A young Irish woman is not feeling herself in Margaret Perry’s debut play for the Abbey, which shadows the tragedy of a woman burned to death in 1895 for the same reason

Caitríona Ennis as Sarah in Margaret Perry’s Porcelain
Caitríona Ennis as Sarah in Margaret Perry’s Porcelain

Porcelain ★★
Peacock Theatre, Dublin 

Hat, a young Irish woman living in London, has not been feeling herself recently. "I'd like to be different," she tells a serene yoga instructor during Porcelain, the professional debut of playwright Margaret Perry. "I'd like to be a new me."

To some degree, that was the tragedy of Hat’s fellow Tipperary woman Bridget Cleary, burned to death in 1895 by her husband on suspicion of being a fairy changeling – in short, a new her. “I like the idea of a changeling, of having someone be you for a bit,” says Lola Petticrew’s delicate Hat, which is an odd lesson to take from the history.

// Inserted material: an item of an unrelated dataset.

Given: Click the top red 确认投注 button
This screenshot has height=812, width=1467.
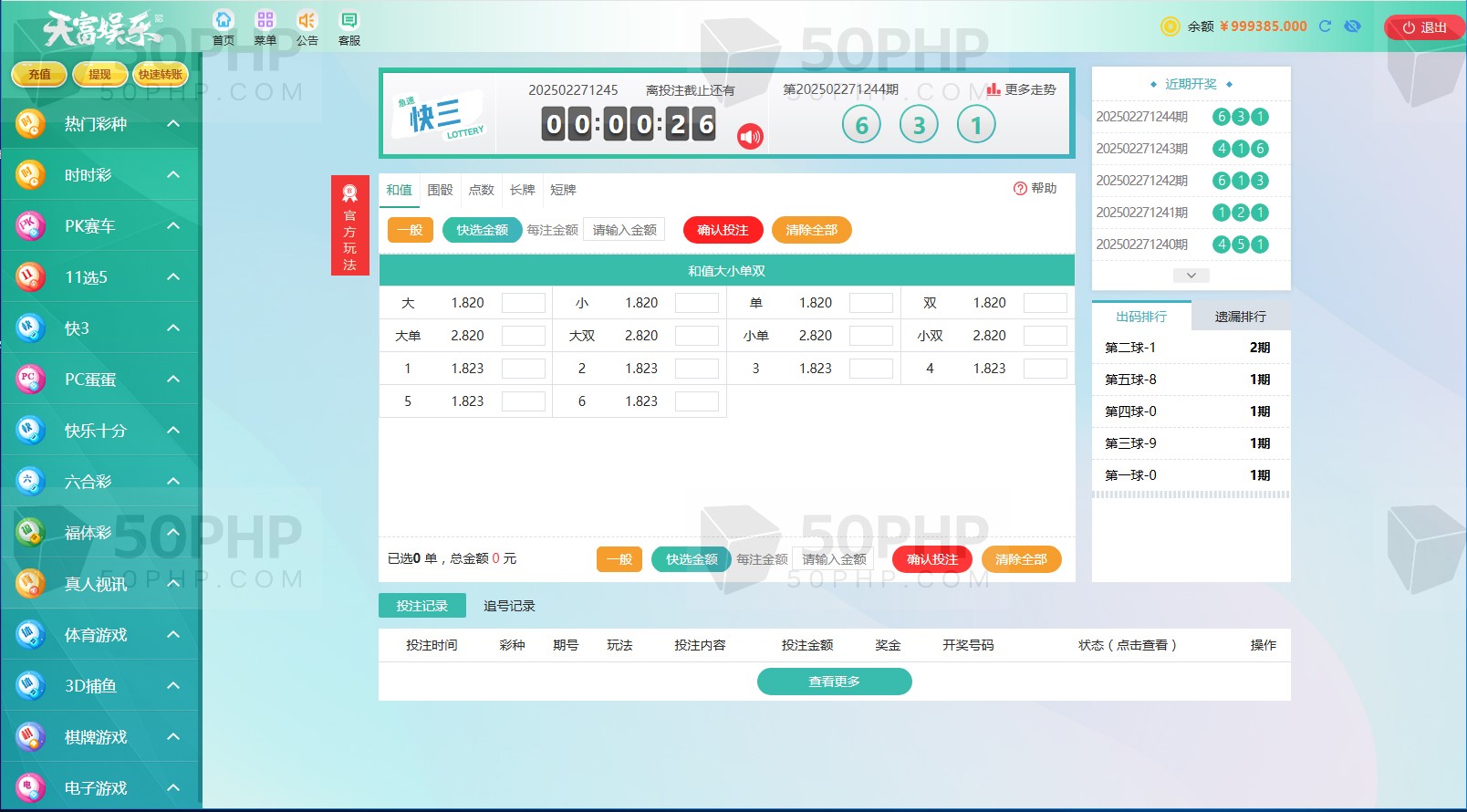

Alternately impulsive or withdrawn, Hat may have other parallels with Bridget. She is struggling with postpartum depression, and her predicament is interspersed with scenes of an initially confident Bridget (Toni O’Rourke, doing a lot with a little) slipping into a stupor under the aggressively paranoid watch of her husband Michael (Keith McErlean).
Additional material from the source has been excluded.